Are you doing anything with the tractor to feed or care for you and your family? Do you need to spend the extra thousands of dollars to save a couple hours of tractor time per year. A 5 foot mower at 3 mph cuts 1.64 acres per hour. A 6 foot mower at 3 mph cuts 1.96 acres per hour. Seams like a lot of money for few minutes of mowing.

I know a guy who purchased a new Kubota 7060 cab tractor to mow 4 acres of lawn. I think he is the winner of the bigger is better race.

There are hundreds of old Ford 2Ns, 8Ns and 9Ns that are still used. Are they the best tractors every made? No, hell no. However the simple well made machines are reliable and repairable. These new tractors have systems in them that the owner can not repair. The computer must be serviced by a dealer. There is no way around the dealer only repairs and if parts need replaced you need to grab your wallet. Will these tractors last 20 years without problems? Only time will tell. How long will the repairs of the computer be possible?

Now if you have become one of the people that want to buy a new tractor every few years then go for all the glory and buy the biggest most complex tractor that you can afford.

An example of why you want to stay away from the dealer, car or tractor.

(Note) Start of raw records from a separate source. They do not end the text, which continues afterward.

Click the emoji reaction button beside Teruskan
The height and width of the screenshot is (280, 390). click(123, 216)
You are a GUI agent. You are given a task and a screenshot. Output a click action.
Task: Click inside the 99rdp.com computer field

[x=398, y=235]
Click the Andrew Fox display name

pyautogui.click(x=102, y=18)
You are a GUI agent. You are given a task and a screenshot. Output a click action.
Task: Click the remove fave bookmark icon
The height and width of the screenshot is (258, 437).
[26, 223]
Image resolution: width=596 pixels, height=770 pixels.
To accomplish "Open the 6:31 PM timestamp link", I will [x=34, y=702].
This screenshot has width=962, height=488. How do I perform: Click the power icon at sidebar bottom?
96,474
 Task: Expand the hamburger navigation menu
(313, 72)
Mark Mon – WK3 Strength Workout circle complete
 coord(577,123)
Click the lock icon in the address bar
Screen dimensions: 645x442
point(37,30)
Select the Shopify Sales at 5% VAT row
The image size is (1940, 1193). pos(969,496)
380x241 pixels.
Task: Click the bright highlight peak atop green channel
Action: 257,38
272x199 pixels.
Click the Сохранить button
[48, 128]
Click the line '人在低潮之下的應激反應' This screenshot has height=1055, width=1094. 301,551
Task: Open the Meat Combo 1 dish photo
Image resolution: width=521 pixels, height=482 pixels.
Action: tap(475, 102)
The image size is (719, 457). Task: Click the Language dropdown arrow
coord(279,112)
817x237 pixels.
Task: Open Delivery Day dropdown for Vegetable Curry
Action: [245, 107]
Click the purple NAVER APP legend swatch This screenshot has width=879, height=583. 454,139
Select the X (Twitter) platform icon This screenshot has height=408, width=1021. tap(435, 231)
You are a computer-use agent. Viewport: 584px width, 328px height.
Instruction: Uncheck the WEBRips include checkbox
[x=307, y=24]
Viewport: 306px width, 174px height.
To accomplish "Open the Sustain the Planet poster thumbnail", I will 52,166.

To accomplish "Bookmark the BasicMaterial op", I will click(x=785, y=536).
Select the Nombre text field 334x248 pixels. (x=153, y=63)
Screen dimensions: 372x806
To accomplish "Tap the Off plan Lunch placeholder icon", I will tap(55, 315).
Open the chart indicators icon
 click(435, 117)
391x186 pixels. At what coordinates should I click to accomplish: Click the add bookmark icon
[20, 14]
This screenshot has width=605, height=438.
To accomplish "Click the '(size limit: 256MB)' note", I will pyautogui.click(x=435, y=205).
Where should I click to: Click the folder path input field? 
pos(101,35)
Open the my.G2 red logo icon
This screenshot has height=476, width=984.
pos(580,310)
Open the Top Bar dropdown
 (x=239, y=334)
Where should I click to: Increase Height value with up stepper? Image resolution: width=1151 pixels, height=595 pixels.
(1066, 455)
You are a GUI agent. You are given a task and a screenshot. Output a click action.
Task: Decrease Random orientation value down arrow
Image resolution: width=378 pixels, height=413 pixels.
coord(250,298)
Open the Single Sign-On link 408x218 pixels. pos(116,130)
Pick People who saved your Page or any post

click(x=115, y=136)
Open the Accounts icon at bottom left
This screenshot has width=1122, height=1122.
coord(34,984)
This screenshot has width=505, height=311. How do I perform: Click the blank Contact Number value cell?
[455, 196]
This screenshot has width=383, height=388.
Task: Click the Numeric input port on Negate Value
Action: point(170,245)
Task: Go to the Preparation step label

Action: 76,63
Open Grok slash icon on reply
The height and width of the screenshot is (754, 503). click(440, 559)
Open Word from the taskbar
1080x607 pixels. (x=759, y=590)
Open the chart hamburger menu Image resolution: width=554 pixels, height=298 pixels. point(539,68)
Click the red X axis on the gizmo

I can no longer work on my own equipment. I called the Chevy dealer and asked the price of a drive shaft rebuild. $210 per hour for 4 hours for labor only plus parts. My son dropped the drive shaft in less then 15 minutes. Rebuilt by a professional rebuilder after shortening and balancing the shaft $350 for parts and labor. And 15 minutes to reinstall the drive shaft saved me hundreds of dollars.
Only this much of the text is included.